[HN Gopher] Distinct on: a confusing, unique and useful feature ...
       ___________________________________________________________________
        
       Distinct on: a confusing, unique and useful feature in Postgres
        
       Author : yogiUSA
       Score  : 76 points
       Date   : 2020-03-19 08:40 UTC (1 days ago)
        
 (HTM) web link (www.yogeshchauhan.com)
 (TXT) w3m dump (www.yogeshchauhan.com)
        
       | Groxx wrote:
       | Seems like a saner option (in that behavior is defined) than
       | MySQL's ability to select columns in a group-by that are not
       | aggregates / grouped-on.
       | 
       | e.g. this works in MySQL, and has for many years:
       | select a, b, c from table group by a
       | 
       | and you'll get undefined (but valid) b and c items from the
       | grouped results per `a`. It's absurdly useful at times - if the
       | non-grouped columns are just denormalized data, it doesn't matter
       | which row they came from, and there's no need to spend time
       | sorting/maxing/etc. And sometimes you truly don't care which
       | entry you get, you just want _an_ entry, e.g. to show a sample of
       | what 's in the group.
        
         | bfoks wrote:
         | But not by default. It's related to ONLY_FULL_GROUP_BY.
         | 
         | More here: https://dev.mysql.com/doc/refman/8.0/en/group-by-
         | handling.ht...
        
         | greiskul wrote:
         | Is this similar to BigQuery's ANY_VALUE aggregate function? I
         | found it to be extremely useful.
        
       | beckingz wrote:
       | This removes the self join needed to ask the query
       | "(latest/first/biggest/smallest) record per
       | (customer/user/entity)".
       | 
       | Nice!
        
         | caseyohara wrote:
         | I've been struggling with a similar query recently perhaps
         | better suited for a time series DB. Can DISTINCT ON be used to
         | ask the query "latest record per customer _per day_ ". For
         | example, let's say we have a bunch of devices that send sensor
         | readings arbitrarily throughout each day. Could DISTINCT ON be
         | used to query the last reading of each day per device?
        
           | claytonjy wrote:
           | I've been using Timescale DB, a postgres extension, to store
           | our sensor-produced timeseries data and it handles this
           | pretty well. DISTINCT ON seems to ruin the query plan there,
           | by forcing sequential, non-index scans of each subtable
           | (timescale breaks tables into time-buckets behind the scenes,
           | so it can skip searching tables in time-filtered queries).

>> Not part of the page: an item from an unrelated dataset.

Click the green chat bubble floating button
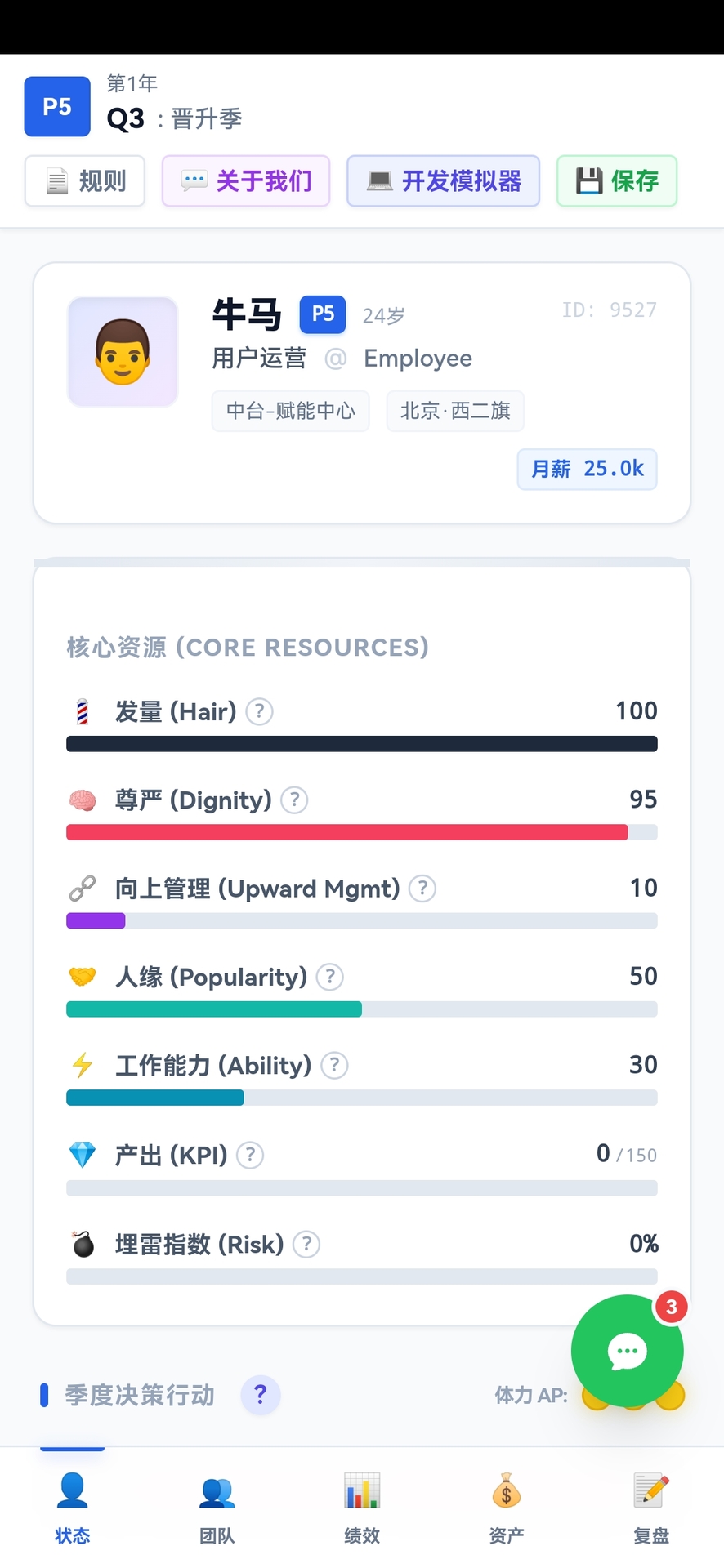The width and height of the screenshot is (724, 1568). pos(627,1351)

           | I've had good performance with their "time_bucket" and "last"
           | functions, though, and not having to use some NoSQL time
           | series database has been really nice.
        
           | eyelidlessness wrote:
           | Yes, you can `DISTINCT ON` with a `DATE_TRUNC` expression
           | which should get you what you want.
        
           | lenzm wrote:
           | Absolutely. You'll need an expression to get the date out of
           | the timestamp, then you want rows that are distinct on
           | customer_id & date order by timestamp desc.
        
           | dagss wrote:
           | Also consider expressin this with a lateral join.
           | 
           | Scroll a bit down here for a similar example.
           | 
           | https://stackoverflow.com/questions/11472790/postgres-
           | analog...
        
         | Zecc wrote:
         | SQLite takes it one step further.
         | 
         | https://sqlite.org/quirks.html#aggregate_queries_can_contain...
         | 
         | > if an aggregate query contains a single min() or max()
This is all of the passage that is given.